Learning to stop reacting automatically

“We want to change. But how are we going to change if we go about doing things the way we have always done them?” FM Alexander

Often, when pupils come for lessons, one of the first things they’ll say is: ‘I Know I’ve got really bad posture.’ They are focussed on their physical appearance and physical feelings – what it looks like and feels like when they sit, stand, walk etc. Their initial expectation is that it is this physical end result that they need to put their attention on and attempt to change for a ‘better posture’. This expectation is likely to be reinforced as, during a lesson, the teachers hands gently guide the pupil towards something that looks more poised and feels more comfortable.

However, it is important to take a step back and to realise that it is not our physical habits of sitting, standing, walking etc that we need to change, it is the habit of responding habitually, automatically to the stimulus of the idea of sitting, standing, walking etc. This is the fundamental principle of the whole work – we are learning to stop reacting automatically.

The truth is that most of us react automatically most of the time. We’re running on autopilot – thinking of one thing (or several things) and doing another. If we get up in the morning and we’re running slightly late, the mind will try to be helpful by leaping ahead to think of all the things we have to do before we leave the house: have a shower, have breakfast, clean our teeth, get dressed, pack a bag, charge the phone…meanwhile, our bodies go around attending to all these chores. It’s pretty clever. However, when we do things on autopilot in this way – whenever the mind is not absolutely present with the body and whatever act we’re engaged in – we always end up using an exaggerated amount of muscle tension and a distortion of the body as a whole. The neck muscles become tense, the head pulled slightly back creating tension through the entire system, the jaw tight, the shoulders up, the ribcage held – the whole body becomes like a coiled spring. Even when we’re not in such a hurry, when we do things automatically, the amount of effort we use is out of proportion with the amount of effort that’s required. It’s almost as if the mind decides to go off and do something else but, as a precaution, to make sure the job gets done or that we don’t get taken by surprise, our system cranks up several gears and stays in constant alert and ready mode.

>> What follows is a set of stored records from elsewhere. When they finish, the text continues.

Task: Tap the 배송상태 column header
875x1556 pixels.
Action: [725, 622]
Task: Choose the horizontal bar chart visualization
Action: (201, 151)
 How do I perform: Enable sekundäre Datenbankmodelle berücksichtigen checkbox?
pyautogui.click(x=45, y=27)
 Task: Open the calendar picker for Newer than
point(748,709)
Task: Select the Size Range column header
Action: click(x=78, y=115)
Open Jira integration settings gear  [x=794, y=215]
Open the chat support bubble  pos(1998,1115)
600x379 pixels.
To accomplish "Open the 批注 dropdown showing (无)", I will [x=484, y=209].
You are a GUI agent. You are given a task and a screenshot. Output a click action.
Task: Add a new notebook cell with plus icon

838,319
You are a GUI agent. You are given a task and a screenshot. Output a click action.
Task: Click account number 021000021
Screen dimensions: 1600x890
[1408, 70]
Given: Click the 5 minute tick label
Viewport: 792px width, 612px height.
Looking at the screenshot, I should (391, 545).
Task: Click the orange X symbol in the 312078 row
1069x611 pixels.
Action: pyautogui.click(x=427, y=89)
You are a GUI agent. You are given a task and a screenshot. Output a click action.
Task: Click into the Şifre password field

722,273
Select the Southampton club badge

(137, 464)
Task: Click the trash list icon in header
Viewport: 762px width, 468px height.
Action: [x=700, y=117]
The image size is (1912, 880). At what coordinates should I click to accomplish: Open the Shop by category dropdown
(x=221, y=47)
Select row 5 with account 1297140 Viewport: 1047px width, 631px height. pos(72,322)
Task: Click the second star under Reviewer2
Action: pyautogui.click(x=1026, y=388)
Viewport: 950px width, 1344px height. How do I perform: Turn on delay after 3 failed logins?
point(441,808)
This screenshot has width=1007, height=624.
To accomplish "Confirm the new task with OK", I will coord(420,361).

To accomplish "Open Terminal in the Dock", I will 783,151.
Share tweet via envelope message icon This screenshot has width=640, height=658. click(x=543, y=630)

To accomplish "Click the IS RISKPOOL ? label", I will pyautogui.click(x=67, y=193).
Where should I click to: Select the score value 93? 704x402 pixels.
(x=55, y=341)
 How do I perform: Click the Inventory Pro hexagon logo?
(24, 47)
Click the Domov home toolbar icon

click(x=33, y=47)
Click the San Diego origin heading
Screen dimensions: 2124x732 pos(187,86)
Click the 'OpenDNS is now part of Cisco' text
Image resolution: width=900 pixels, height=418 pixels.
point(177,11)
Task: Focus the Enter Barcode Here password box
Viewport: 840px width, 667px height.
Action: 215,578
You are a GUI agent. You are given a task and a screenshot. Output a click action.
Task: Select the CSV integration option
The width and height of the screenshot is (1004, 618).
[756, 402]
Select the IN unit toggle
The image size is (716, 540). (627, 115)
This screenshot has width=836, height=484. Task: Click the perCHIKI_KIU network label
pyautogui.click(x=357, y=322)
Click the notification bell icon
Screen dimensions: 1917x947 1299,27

This has become an automatic habit. We overdo it. We overuse ourselves in all our daily activities. We don’t know we’re doing it and, if we do become aware of what we’re doing and try to change it, we can’t. It’s become an automatic response.

So, in a lesson, while it may appear that we are teaching a pupil to sit down and stand up, we are not actually teaching them to sit down and stand up – we are teaching them to stop responding automatically. This is so easy to become overlooked if the pupil and/or teacher work towards the goal of sitting down and standing up ‘correctly’. The real work is in the pupil learning to refuse to give consent to the desire to sit down or stand up. It is then up to the teacher to get the pupil in or out of the chair as they give their directions, so that they get a new experience of moving easily and effortlessly with conscious intention. As FM explains: ‘…I won’t take you up if you try to help me, because I don’t want you to get out of this chair unless you are going to have a right experience in the process. And you will have a right experience if you stop thinking about getting up. Don’t think about getting up!’

This inhibition, this refusal to give consent is often the hardest thing for a pupil to grasp and put into practice (and the hardest thing for a teacher to teach) and yet it is fundamental and the most exciting part of the Technique. Once it is fully appreciated and practised, it becomes a hugely empowering tool for the change of all human reaction. ‘You see, once you get hold of this idea, once you can carry out your decision to inhibit, then there is nothing you cannot change in yourself in the matter of old habits.’

Note: these posts represent my current thoughts and experience of the Technique and will probably be most helpful for existing students and new teachers of the Alexander Technique.